What needs to be done:
The lines to repeat are those below from the one containing "Identify the click" down to the one containing "[button] (505, 130)", both included; reproduce them exactly and nothing else.

Information supplied:

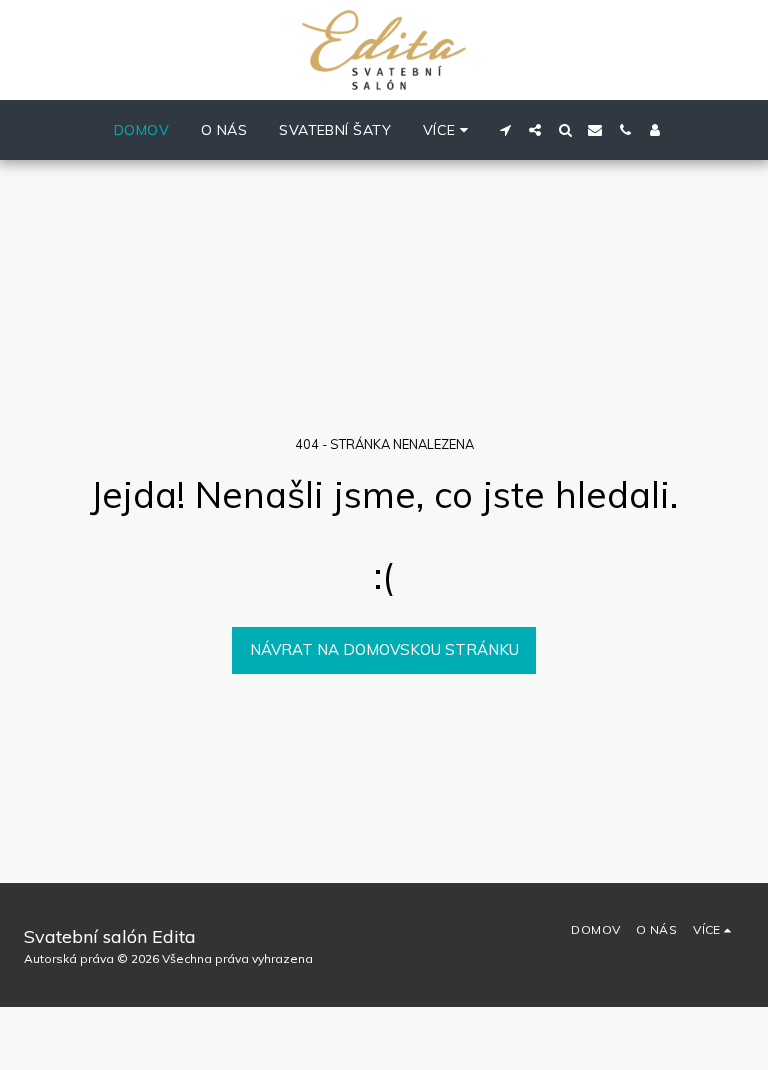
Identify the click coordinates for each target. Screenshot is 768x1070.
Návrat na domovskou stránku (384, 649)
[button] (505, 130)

---

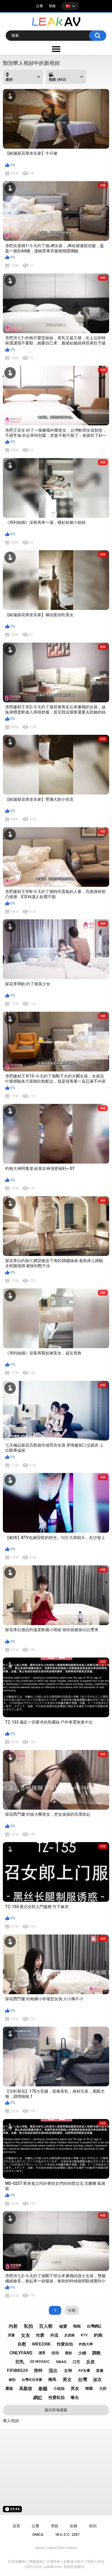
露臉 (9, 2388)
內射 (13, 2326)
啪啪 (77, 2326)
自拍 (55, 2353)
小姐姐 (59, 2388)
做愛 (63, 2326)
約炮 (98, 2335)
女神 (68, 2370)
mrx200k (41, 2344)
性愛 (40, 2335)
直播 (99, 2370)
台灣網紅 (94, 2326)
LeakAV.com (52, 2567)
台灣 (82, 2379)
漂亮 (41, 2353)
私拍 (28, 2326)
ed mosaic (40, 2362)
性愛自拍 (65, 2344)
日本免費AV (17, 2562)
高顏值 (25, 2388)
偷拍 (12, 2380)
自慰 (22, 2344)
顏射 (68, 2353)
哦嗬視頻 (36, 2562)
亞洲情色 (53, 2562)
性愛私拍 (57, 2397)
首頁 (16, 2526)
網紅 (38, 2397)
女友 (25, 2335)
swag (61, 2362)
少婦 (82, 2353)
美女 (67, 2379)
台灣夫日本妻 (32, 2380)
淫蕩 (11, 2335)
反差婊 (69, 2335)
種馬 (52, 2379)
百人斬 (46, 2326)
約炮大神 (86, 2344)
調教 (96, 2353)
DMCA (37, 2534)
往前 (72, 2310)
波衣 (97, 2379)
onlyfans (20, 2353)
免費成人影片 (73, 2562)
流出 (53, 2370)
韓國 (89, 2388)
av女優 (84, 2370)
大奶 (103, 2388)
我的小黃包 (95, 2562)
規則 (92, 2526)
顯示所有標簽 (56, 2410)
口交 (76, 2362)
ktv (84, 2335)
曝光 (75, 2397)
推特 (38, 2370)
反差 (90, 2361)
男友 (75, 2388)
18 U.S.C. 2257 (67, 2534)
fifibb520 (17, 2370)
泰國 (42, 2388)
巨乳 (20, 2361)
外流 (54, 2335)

Task response:
Identify the click coordinates for each target. Screenshot is 768x1070.
Návrat na domovskou stránku (384, 649)
[button] (505, 130)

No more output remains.